Gross Foreign Assets. Foreign Liabilities. Net Foreign Assets


Central Bank 161.9. 44.4 117.5


Financial System. 493.1 326.9 166.2





Source: CBI

The graph above shows that the CBI’s net foreign assets grew following the re-imposition of U.S. sanctions. This is the result of several factors. First, U.S. financial sanctions generally take immediate effect, and major financial institutions around the world heed them assiduously, so Tehran lost access to much of its foreign assets rather quickly. Second, Iran’s neighbors and China have not been keen on enforcing trade sanctions against the Islamic Republic, so Iran continued to accumulate export revenue in foreign accounts it could not fully access. Third, to help weather U.S. sanctions, Tehran decided to limit its imports and outflow of capital, so it spent less of its foreign currency than it otherwise would have.
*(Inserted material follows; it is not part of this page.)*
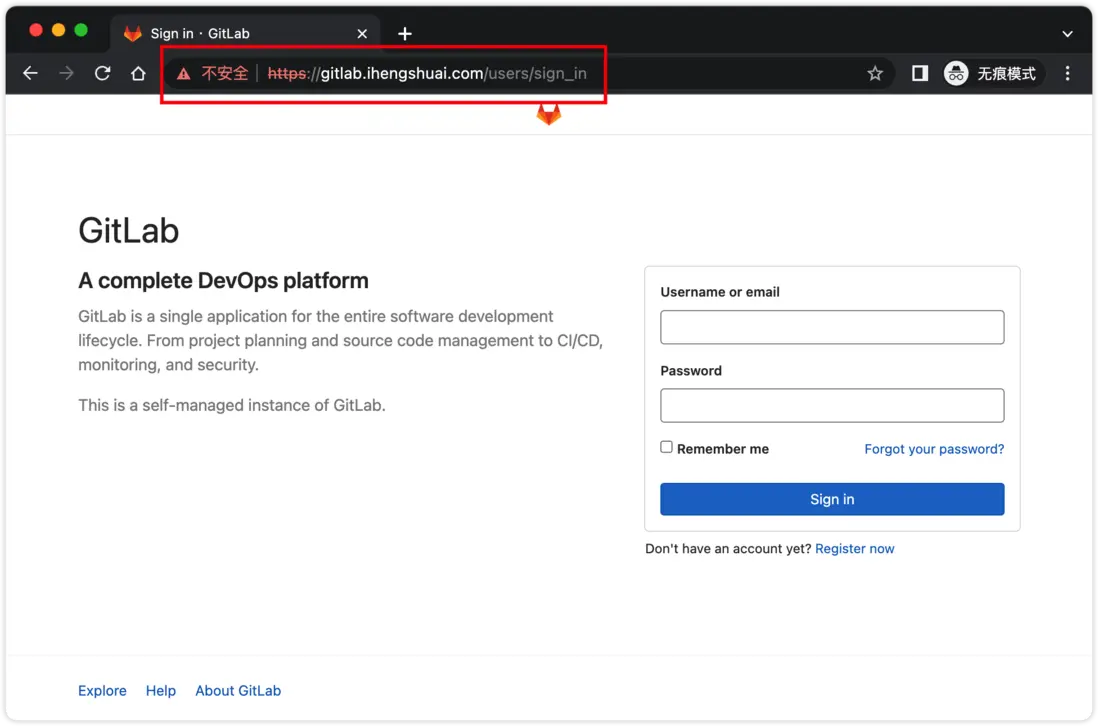The image size is (1098, 726).
Task: Click the not secure warning icon
Action: coord(183,73)
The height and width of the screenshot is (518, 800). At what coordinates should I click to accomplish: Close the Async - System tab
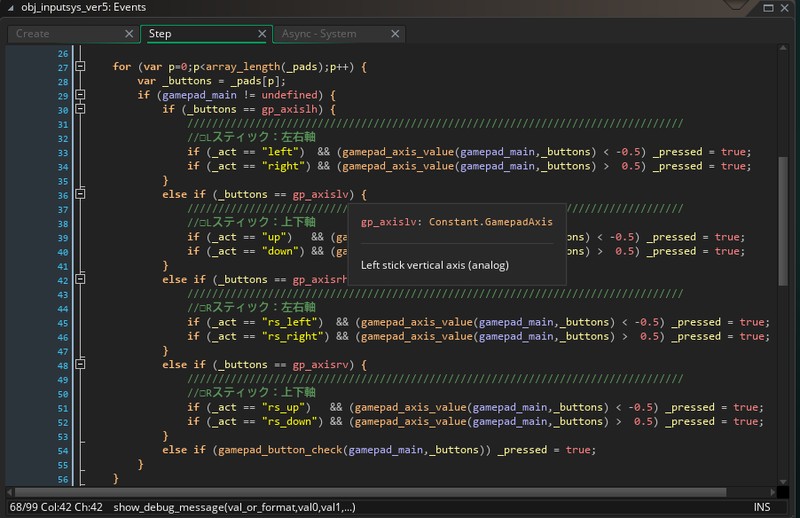click(x=395, y=34)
Analysts disagree over exactly how much of Iran’s foreign assets are fully accessible to the regime. In its latest regional report in October 2021, the IMF estimated Iran’s readily available and controlled external assets to be $31.4 billion. Subtracting that figure from the $161.9 billion in gross foreign assets the CBI reported having as of December, one can estimate that sanctions relief will grant Tehran access to an additional $130.5 billion in gross foreign assets.
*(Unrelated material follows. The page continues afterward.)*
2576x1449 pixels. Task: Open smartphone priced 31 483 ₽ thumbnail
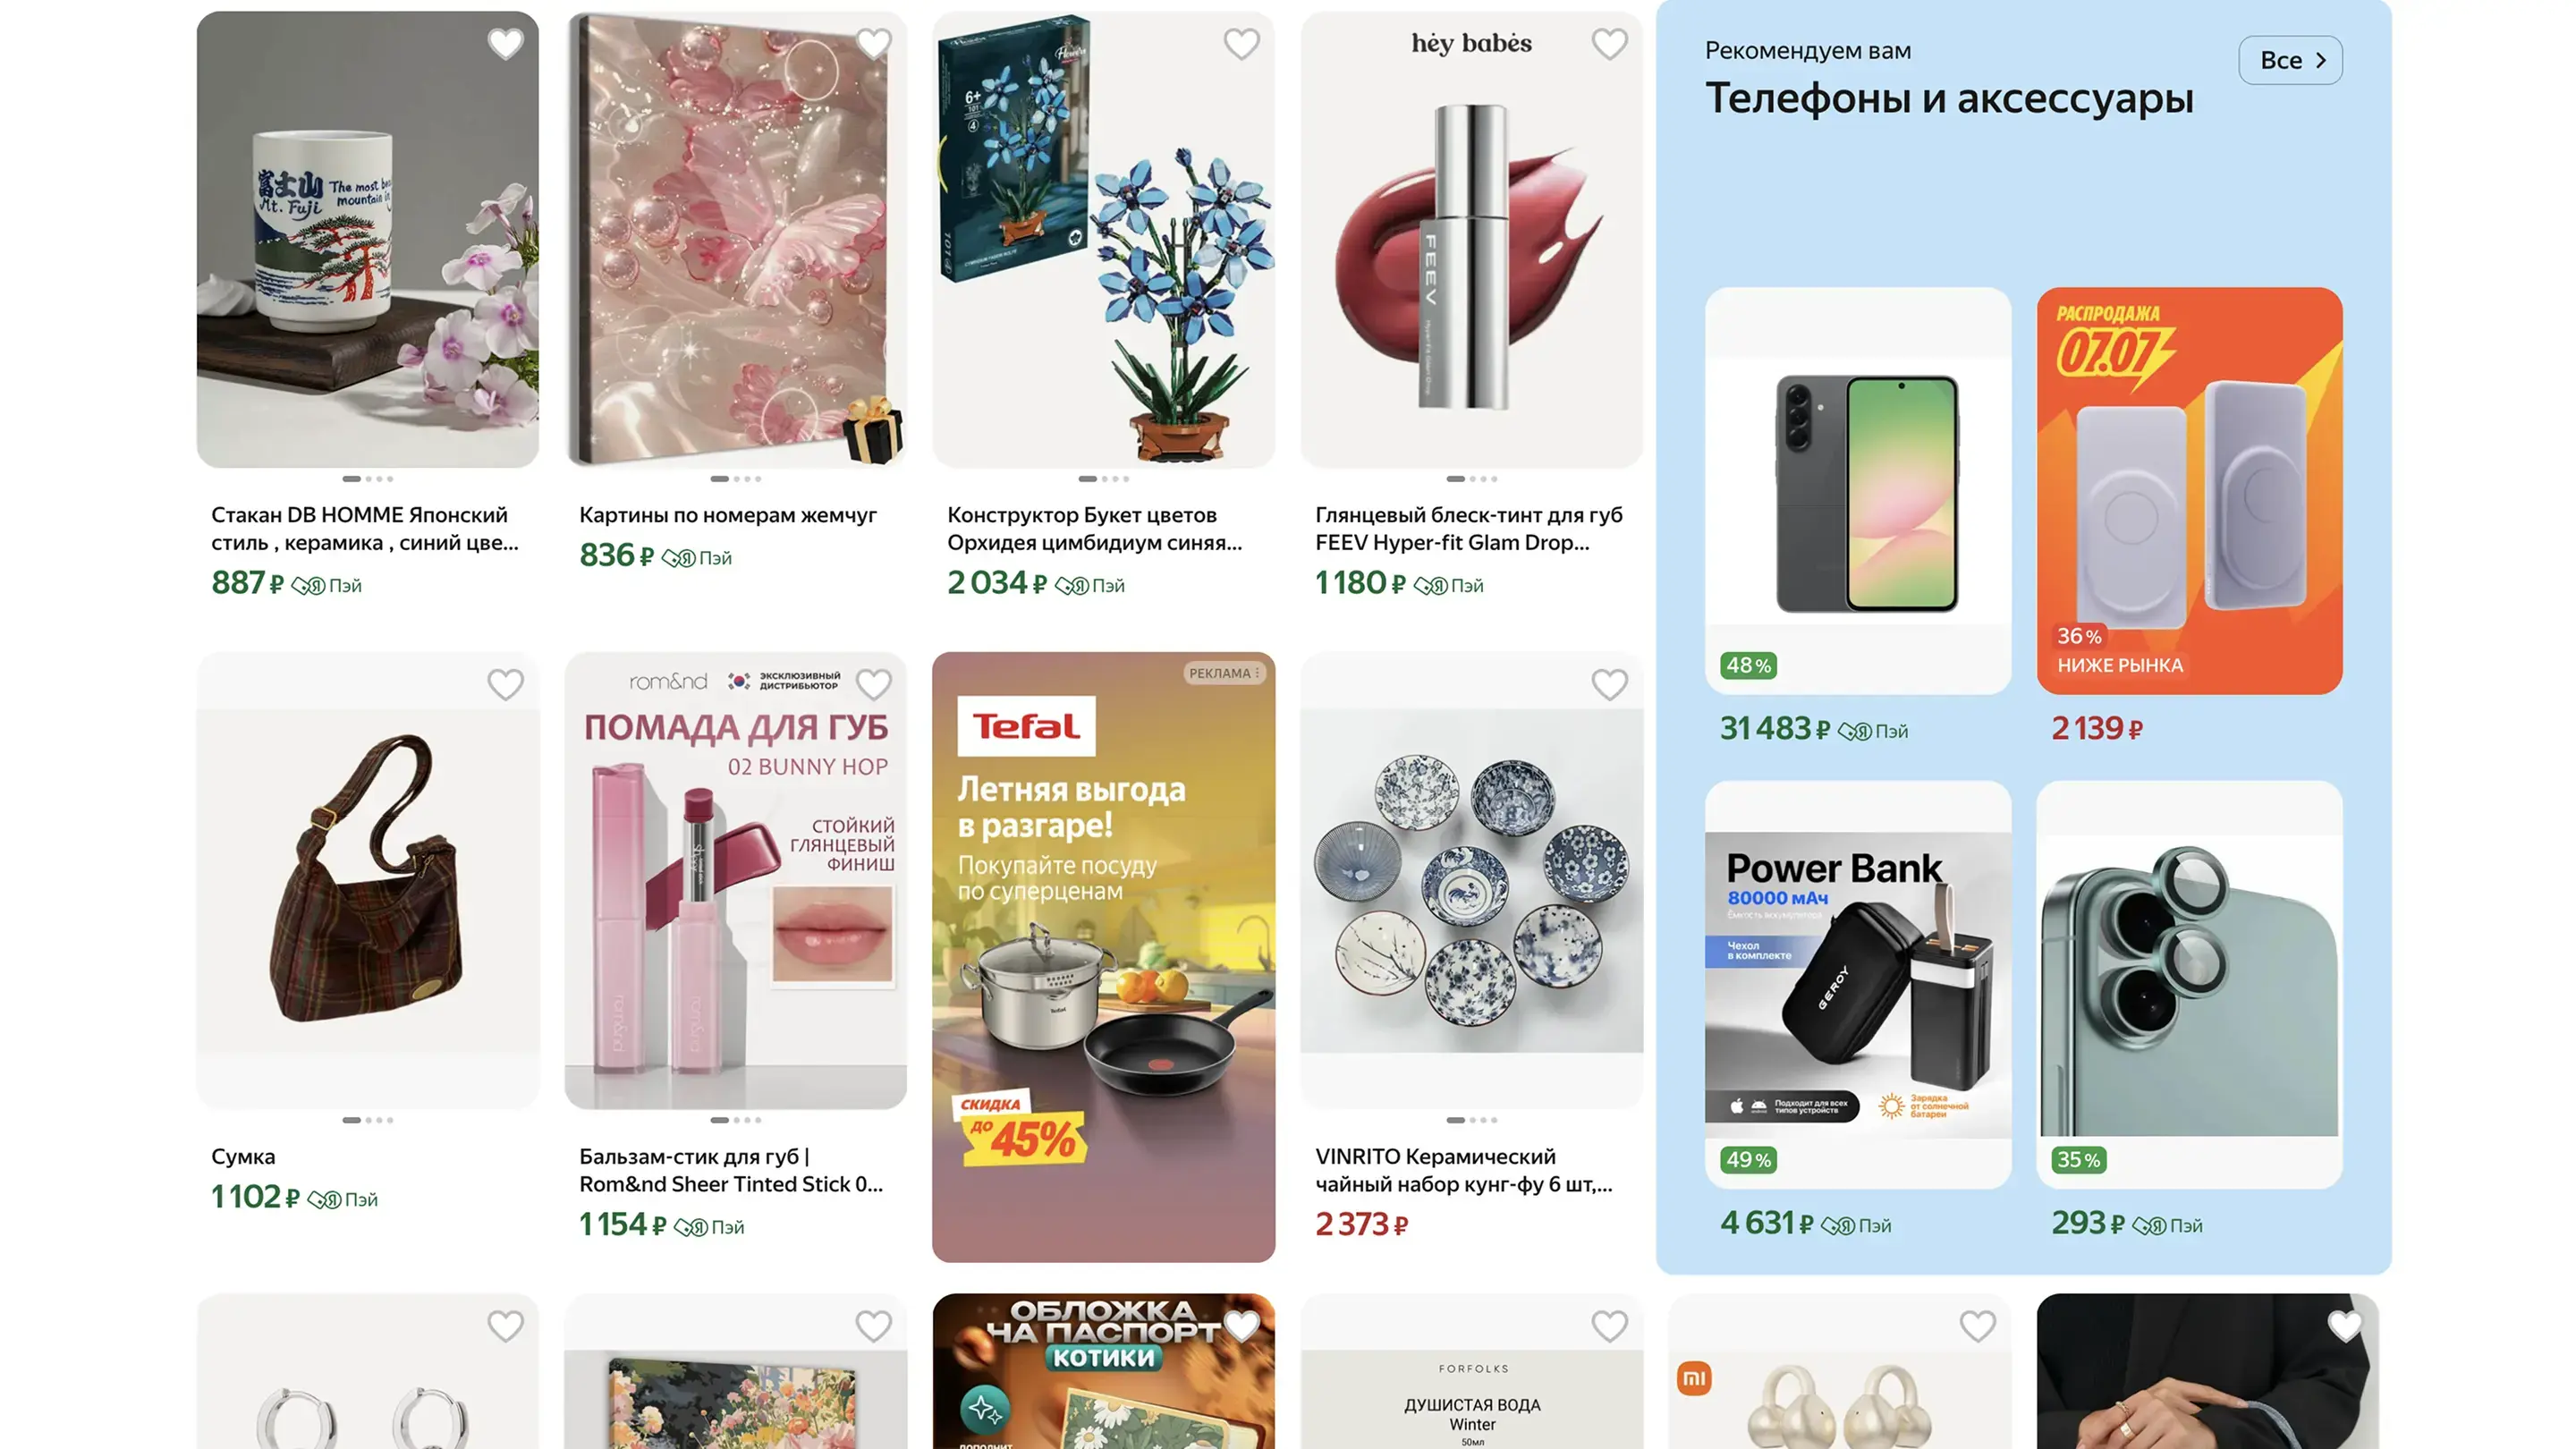click(1858, 491)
Depending on the terms of the CBI’s $44.4 billion in foreign liabilities, some of those assets may be needed to retire liabilities. However, the remaining $86.1 billion are not tied to any foreign liability. In other words, the CBI will gain access to at least $86.1 billion and potentially as much as $130.5 billion in foreign assets.


The regime’s track record suggests it will use some of these newly liberated resources to pacify domestic discontent by rewarding loyalists and curbing inflation. But Tehran likely will also invest a significant portion in its military, particularly the Islamic Revolutionary Guard Corps. In addition, the regime will likely double down on its support for its terrorist proxies across the region, such as Hezbollah in Lebanon, the Houthis in Yemen, and various militant groups in Iraq.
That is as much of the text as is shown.